- **EXERCISE REQUIREMENTS**
Set down exactly the lines below, starting at the one that contains "This screenshot has" and ending at the one that contains "Click the Imprimir link", with both of those lines included and nothing else.

- **DATA TO USE**
[Start of Attachment]
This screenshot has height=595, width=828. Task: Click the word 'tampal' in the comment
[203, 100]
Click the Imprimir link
[End of Attachment]
[Start of Attachment]
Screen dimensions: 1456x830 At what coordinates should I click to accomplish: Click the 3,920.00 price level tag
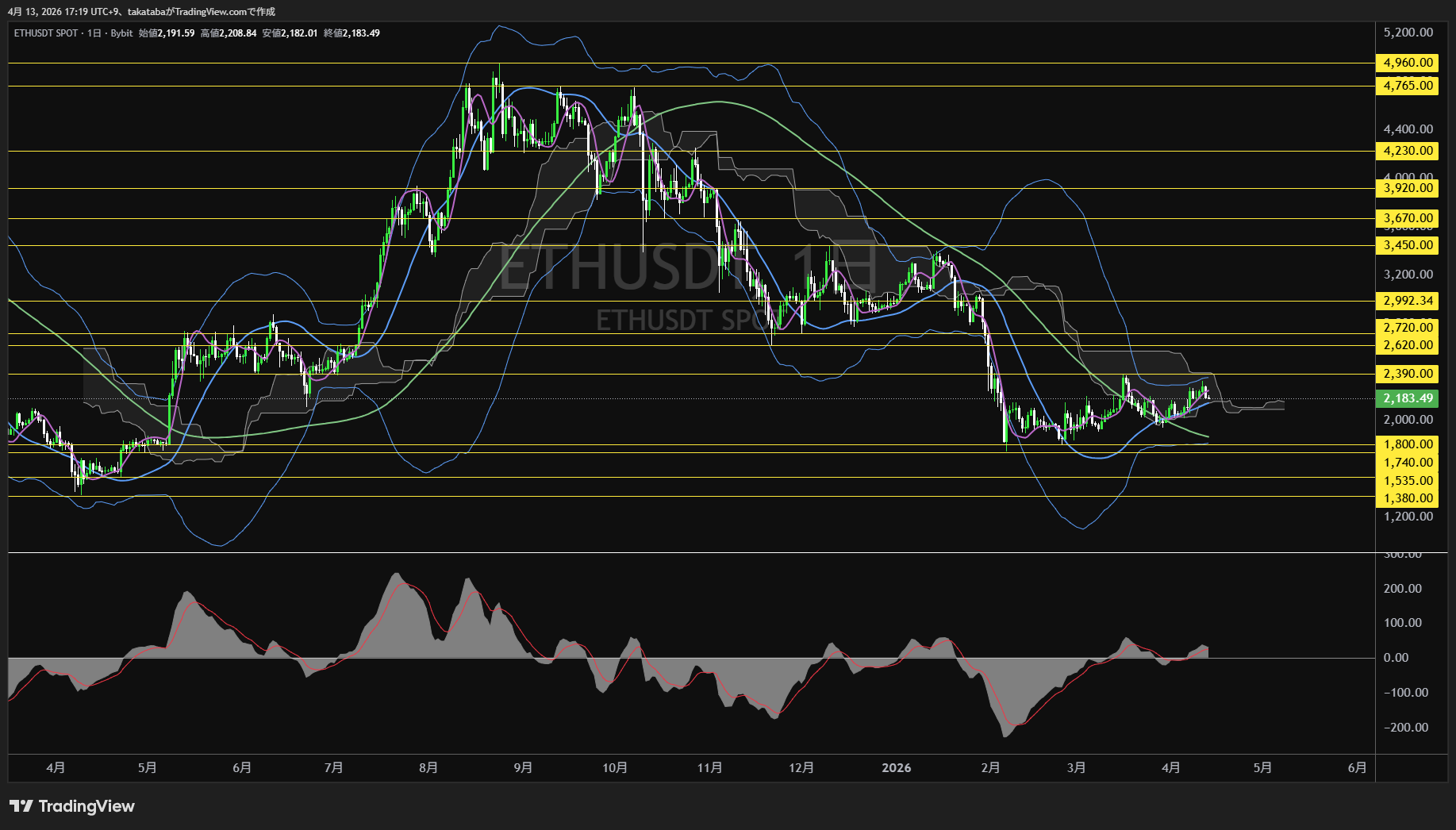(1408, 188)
[End of Attachment]
[Start of Attachment]
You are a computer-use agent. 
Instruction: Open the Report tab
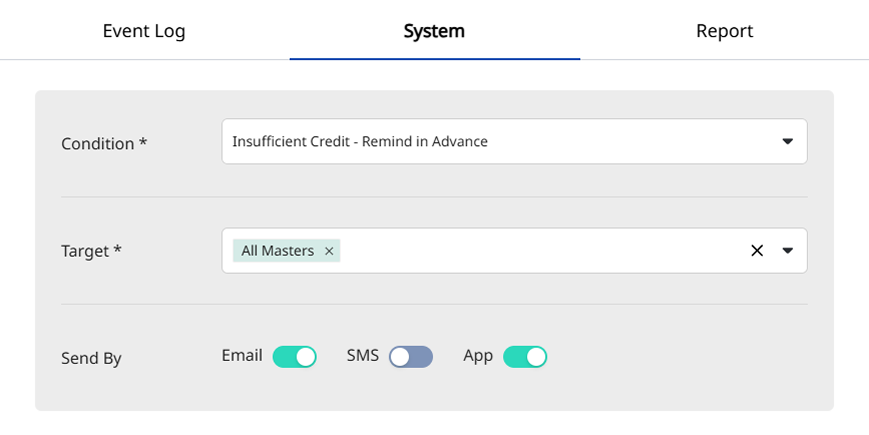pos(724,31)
[End of Attachment]
- **ANSWER SPACE**
This screenshot has height=595, width=828. Task: Click the word 'tampal' in the comment
[203, 100]
Click the Imprimir link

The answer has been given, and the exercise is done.